Dass wir nicht nur für Brackenheim sprechen, sondern auch in Solidarität mit den
betroffenen Notfallpraxen und Ihren Standortgemeinden handeln, ist für uns
selbstverständlich Dennoch möchten wir zur Notfallpraxis Brackenheim einige
weitere Aspekte anmerken.
Durch die Initiativen wurde die AFD klein gehalten. Die Brandmauer steht von
allen zusammen.
Im Land wurde die politische Ausstrahlung der Handlungen der KVBW durch Sozial-
und Gesundheitsminister Lucha völlig unterschätzt.
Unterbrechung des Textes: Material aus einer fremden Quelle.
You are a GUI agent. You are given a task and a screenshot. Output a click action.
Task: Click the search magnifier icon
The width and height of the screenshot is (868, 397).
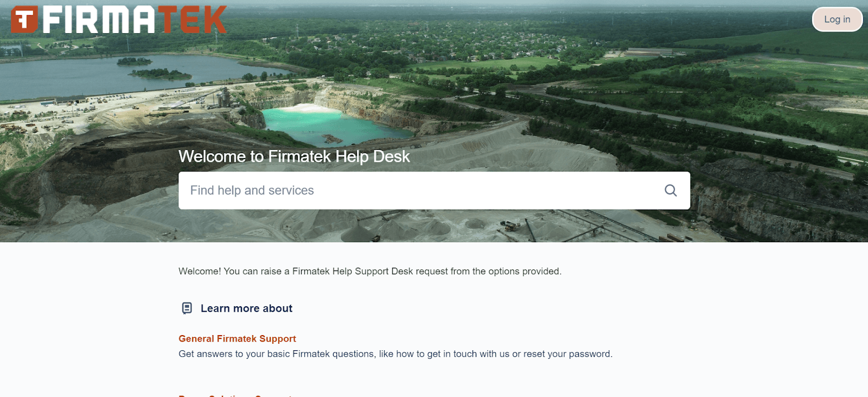pos(671,191)
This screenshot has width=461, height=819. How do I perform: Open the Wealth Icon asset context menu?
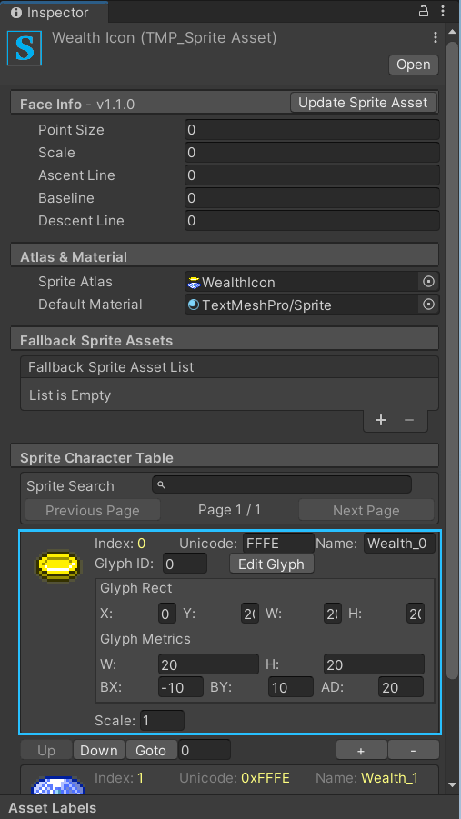[435, 37]
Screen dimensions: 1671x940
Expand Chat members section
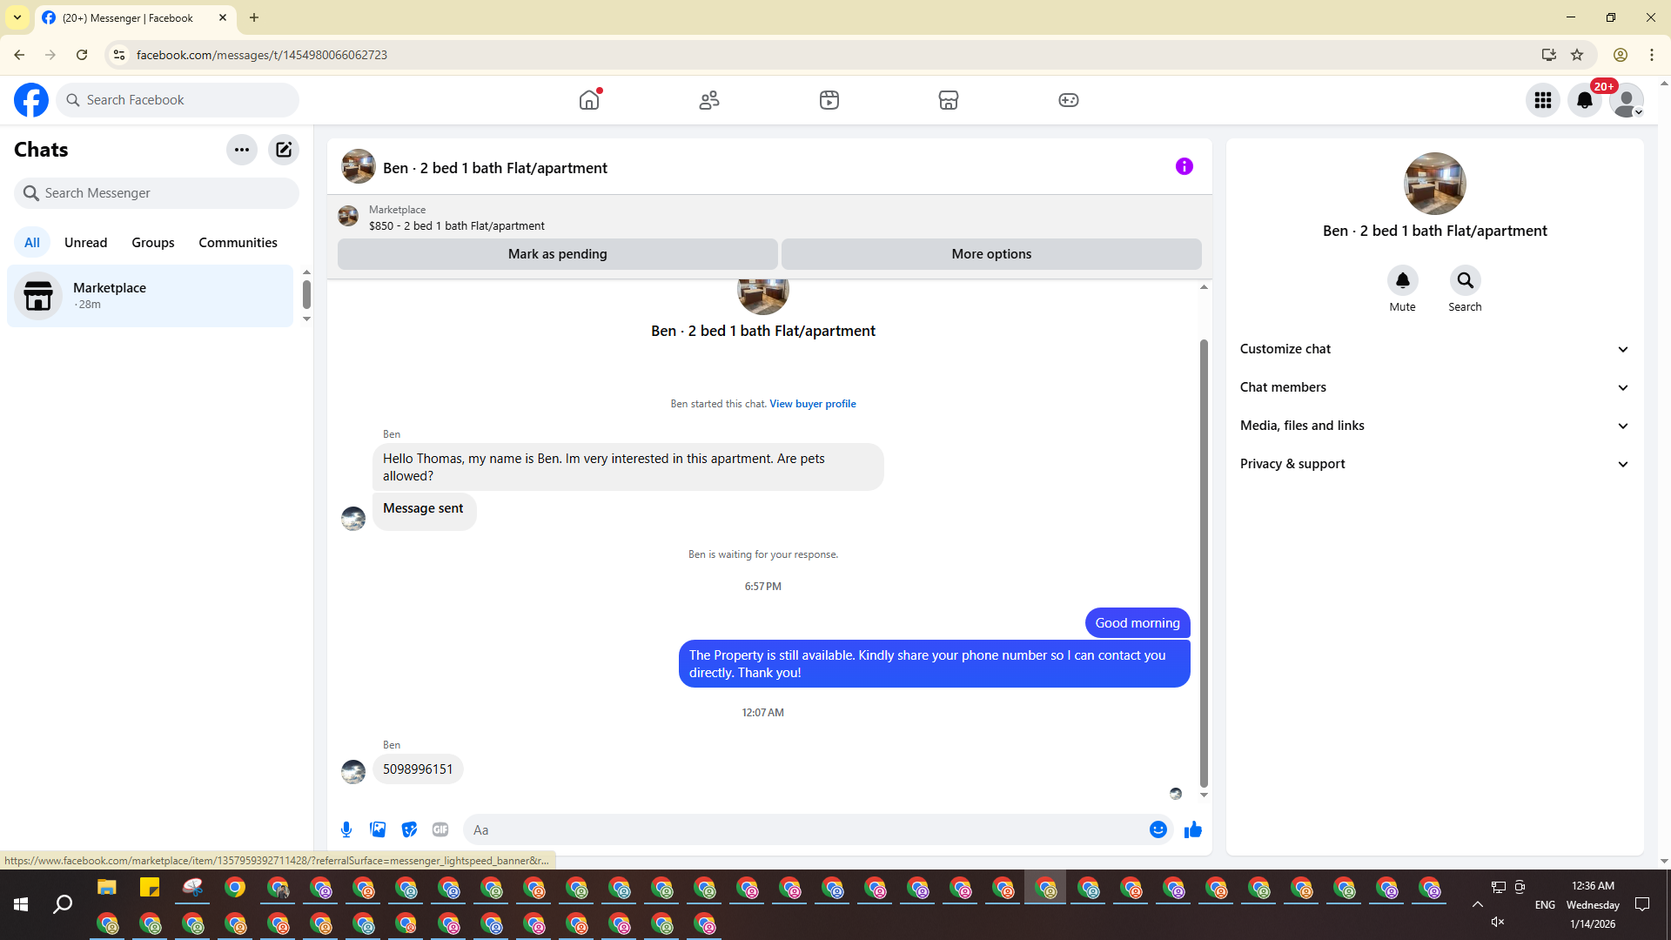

Das Thema wird auch im Landtagswahlkampf eine bedeutende Rolle spielen. Wir
sollten weiterhin informierend aktiv sein, nochmals zusätzlich aktiv werden,
wenn Frau Dr. Reinhardt ins Zabergäu kommen wird.
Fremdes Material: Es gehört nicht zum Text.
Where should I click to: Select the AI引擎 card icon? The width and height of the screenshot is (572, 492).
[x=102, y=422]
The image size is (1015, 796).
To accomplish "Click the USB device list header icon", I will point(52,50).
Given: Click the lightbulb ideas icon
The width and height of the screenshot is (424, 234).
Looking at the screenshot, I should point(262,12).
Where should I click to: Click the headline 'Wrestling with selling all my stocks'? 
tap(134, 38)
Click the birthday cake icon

Die von der KV angebotenen Alternativen und Ersatzlösungen (zentrale
Telefonnummer, Telemedizin, Fahrdienste, usw.) sind noch nicht einsatzfähig und
werden sicherlich vorerst auch nicht so funktionieren, dass sie entlasten
können. Das telemedizinische Angebot der KVBW schließt bereits um
23.00 Uhr, das ist unbefriedigend. Statistisch betrachtet, können knapp 20 000
Menschen des Stadt- und Landkreises das Angebot nicht nutzen, weil sie
„Offliner“ sind. Die SLK HN hat eindeutig erklärt, dass sie nicht über die
räumlichen und personellen Kapazitäten verfügt, die jährlichen 6000 – 8000
Patienten aus Brackenheim aufzufangen.
Dieses Vorgehen und die Schließung der Notfallpraxis ist ein schwerer Schlag für
die Region und den gesamten ländlichen Raum. Dadurch wird nur die AFD gestärkt,
sondern es werden auch unsere eigenen Wahlchancen 2026 gemindert!
Der KV HN Bündnis 90 /die Grünen fordert deshalb den Landesvorstand, die
Landesregierung und das Sozialministerium hiermit auf, die KVBW im Rahmen der
bestehenden Rechtsaufsicht anzuweisen den Abschluss des neuen
Gesetzgebungsverfahren mit der Einarbeitung der Koalitionsvereinbarungen
abzuwarten und dessen Möglichkeiten für den ländlichen Raum zu evaluieren, die
Schließungen der Notfallpraxen umgehend einzustellen, um mit den betroffenen
Kommunen Alternativen zu erarbeiten und einvernehmliche Lösungen im Sinne der
gesamten Bevölkerung zu suchen!
Begründung
Die geplante Maßnahme stößt auf deutlichen Widerstand vor Ort. Der Eindruck, dass Entscheidungen über Köpfe hinweg getroffen werden, schwächt das Vertrauen in die Politik insgesamt und in unsere Partei im Besonderen. Gerade mit Blick auf die anstehende Landtagswahl muss sichergestellt werden, dass unsere Partei als Vertreterin bürgernaher Politik auftritt. Das bedeutet auch, dass innerparteiliche Meinungsunterschiede transparent ausgetragen werden und nicht unter organisatorischen Argumenten der Kassenärztlichen Vereinigung übergangen werden.